Abstract
Heart valve replacement represents the most common surgical therapy for end-stage valvular heart diseases. A major drawback that all contemporary heart valve replacements have in common is the lack of growth, repair and remodelling capability. In order to overcome these limitations, the emerging new field of tissue engineering is focusing on the in vitro generation of functional, living heart valve replacements. The basic approach uses starter matrices either of decellularized xenogeneic or polymeric materials configured in the shape of the heart valve and subsequent cell seeding. This manuscript will give a detailed overview of these two concepts without giving favour to one or the other. The concluding discussion will focus on current limitations and studies as well as future challenges prior to safe clinical application.
Keywords: tissue engineering, heart valves, heart valve prosthesis, decellularized xenogeneic matrix, biomaterials
1. Introduction
The most common treatment for end-stage valvular diseases is surgical replacement by either mechanical or bioprosthetic heart valves.
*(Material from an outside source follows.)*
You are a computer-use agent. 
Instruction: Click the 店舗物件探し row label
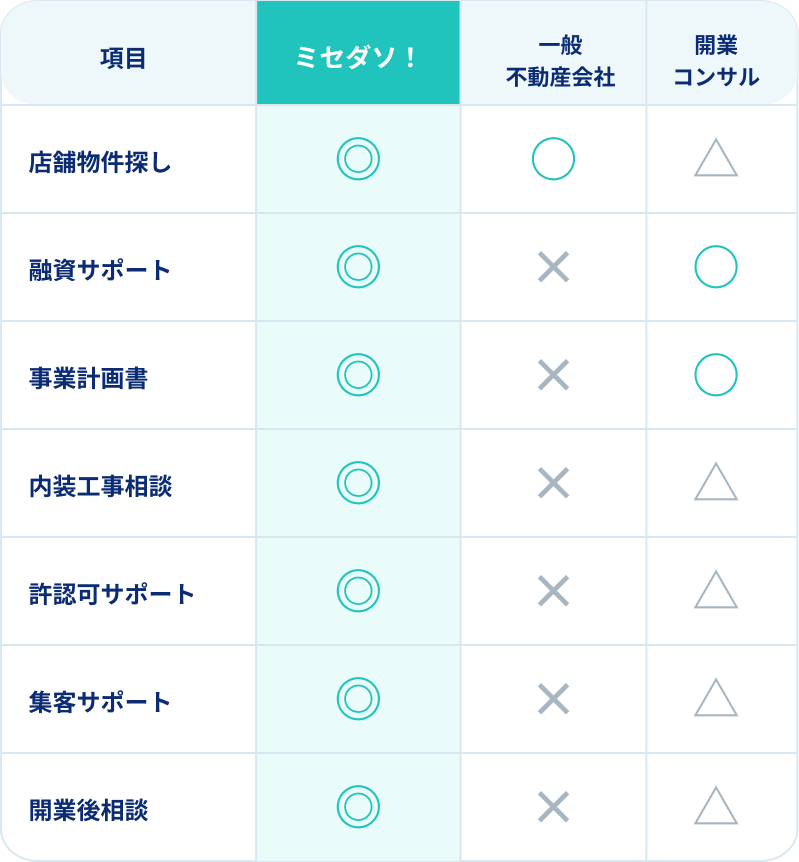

Mechanical valves display good structural durability but are associated with the risk of prosthetic valve endocarditis, and thromboembolic complications caused by their non-physiological surfaces and flow abnormalities. Life-long anticoagulation therapy is necessary for these patients, associated with a substantial risk of spontaneous bleeding and embolism, particularly in patients over 70 years (Senthilnathan et al. 1999).
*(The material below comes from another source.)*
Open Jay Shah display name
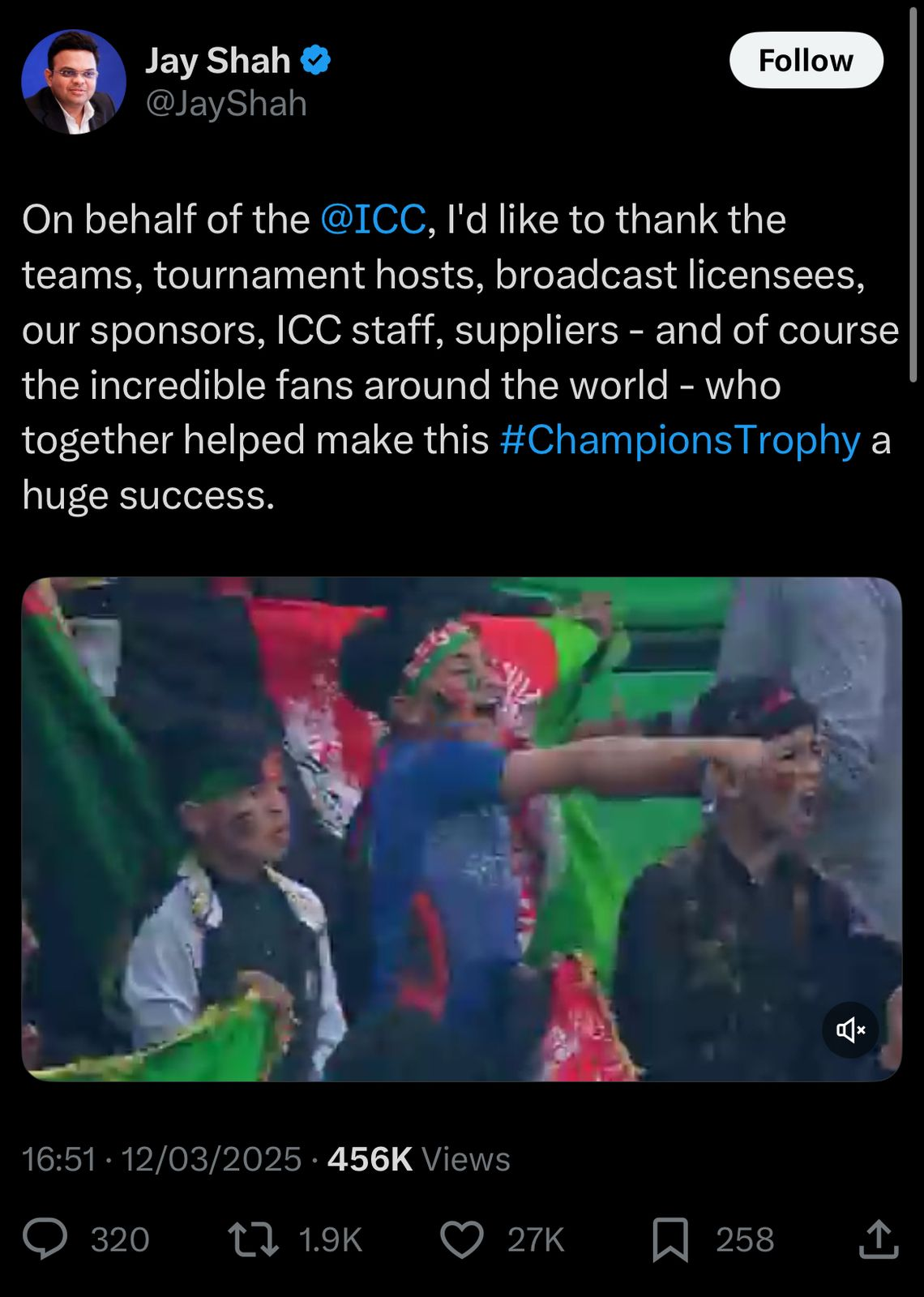point(218,61)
Bioprosthetic heart valve replacements are either of animal origin (xenografts), such as porcine aortic valves and bovine pericardial valves, or taken from human donors (homografts). Xenografts are chemically cross-linked, which inhibits autolysis, enhances the mechanical stability and creates the possibility of having valves of different sizes stored and available off-the-shelf. Unfortunately, these valves differ in many respects from native valves, for example in their opening and closing behaviour due to the above-mentioned chemical pretreatment (Schoen & Levy 1999). The risk of thromboembolic complications is much lower when compared with mechanical prostheses but their durability is limited. Structural failure is strongly age dependent, making them suitable primarily for the elderly and less for children and young adults (Schoen & Levy 1999). Cryopreserved donor valves are the heart valve replacements closest to the natural valve, being non-thrombogenic and having a low risk of infection. They are not chemically cross-linked and exhibit good mechanical properties (Lee & Mooney 2001). Disadvantages are their limited availability, more difficult implantation techniques (Senthilnathan et al. 1999) and failure associated with a specific immune response, especially in young individuals (Rajani et al. 1998).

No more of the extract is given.